Background: Glycosylated prolactin (G-PRL) is considered as the major post-translational modification of prolactin (PRL) showing reduced lactotropic and mitogenic activities compared to non-glycosylated prolactin (NG-PRL). Aim: To evaluate the evolution of G-PRL in normoprolactinemic children and adolescents and to analyze possible variations in glycosylated/total prolactin (T-PRL) ratios. Methods: T-PRL, G-PRL and NG-PRL were evaluated in 111 healthy female and male children and adolescents (4.1–18 years), classified as group 1 (Tanner I), group 2 (Tanner II–III) and group 3 (Tanner IV–V). G-PRL and NG-PRL were identified by chromatography on concanavalin-A-Sepharose.
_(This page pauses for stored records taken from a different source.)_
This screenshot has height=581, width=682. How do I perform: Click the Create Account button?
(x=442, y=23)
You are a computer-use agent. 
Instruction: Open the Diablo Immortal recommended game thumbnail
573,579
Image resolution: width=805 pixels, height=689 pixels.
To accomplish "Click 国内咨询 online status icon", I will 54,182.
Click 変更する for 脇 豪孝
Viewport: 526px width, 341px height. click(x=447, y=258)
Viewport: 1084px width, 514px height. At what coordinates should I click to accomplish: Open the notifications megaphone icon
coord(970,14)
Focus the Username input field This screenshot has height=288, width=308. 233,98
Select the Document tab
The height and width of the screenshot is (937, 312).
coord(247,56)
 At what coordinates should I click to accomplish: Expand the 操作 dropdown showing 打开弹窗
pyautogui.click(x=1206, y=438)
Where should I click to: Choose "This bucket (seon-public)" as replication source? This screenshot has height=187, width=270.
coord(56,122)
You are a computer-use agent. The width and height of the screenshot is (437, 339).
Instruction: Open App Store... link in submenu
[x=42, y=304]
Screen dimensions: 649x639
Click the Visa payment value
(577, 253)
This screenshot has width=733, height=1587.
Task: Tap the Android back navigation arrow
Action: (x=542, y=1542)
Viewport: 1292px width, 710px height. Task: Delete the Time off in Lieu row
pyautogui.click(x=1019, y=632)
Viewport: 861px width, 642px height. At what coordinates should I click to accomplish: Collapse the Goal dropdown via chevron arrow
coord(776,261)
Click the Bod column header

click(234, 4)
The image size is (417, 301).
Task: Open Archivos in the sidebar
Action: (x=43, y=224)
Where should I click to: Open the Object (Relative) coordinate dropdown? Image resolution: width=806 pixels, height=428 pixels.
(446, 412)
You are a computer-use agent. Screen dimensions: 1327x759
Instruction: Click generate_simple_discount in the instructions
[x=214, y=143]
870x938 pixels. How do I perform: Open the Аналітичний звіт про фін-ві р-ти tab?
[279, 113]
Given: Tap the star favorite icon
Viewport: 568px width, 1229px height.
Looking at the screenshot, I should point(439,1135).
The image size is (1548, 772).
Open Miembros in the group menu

Results: G-PRL/T-PRL (median-range): females, group 1: 0.59 (0.17–0.77), group 2: 0.56 (0.31–0.78), group 3: 0.60 (0.38–0.79); males, group 1: 0.64 (0.39–0.80), group 2: 0.61 (0.24–0.79), group 3: 0.62 (0.35–0.90); the p value is not significant among the different groups in both genders. G-PRL/T-PRL ratios do not change when comparing low (first quartile) versus high (third quartile) T-PRL levels in the different groups. Conclusion: Our study would appear to support cosecretion of G-PRL and NG-PRL from childhood to the end of puberty. Such cosecretion would not be dependent on sex steroid levels. It is important to point out that puberty does not change the proportions of G-PRL and NG-PRL.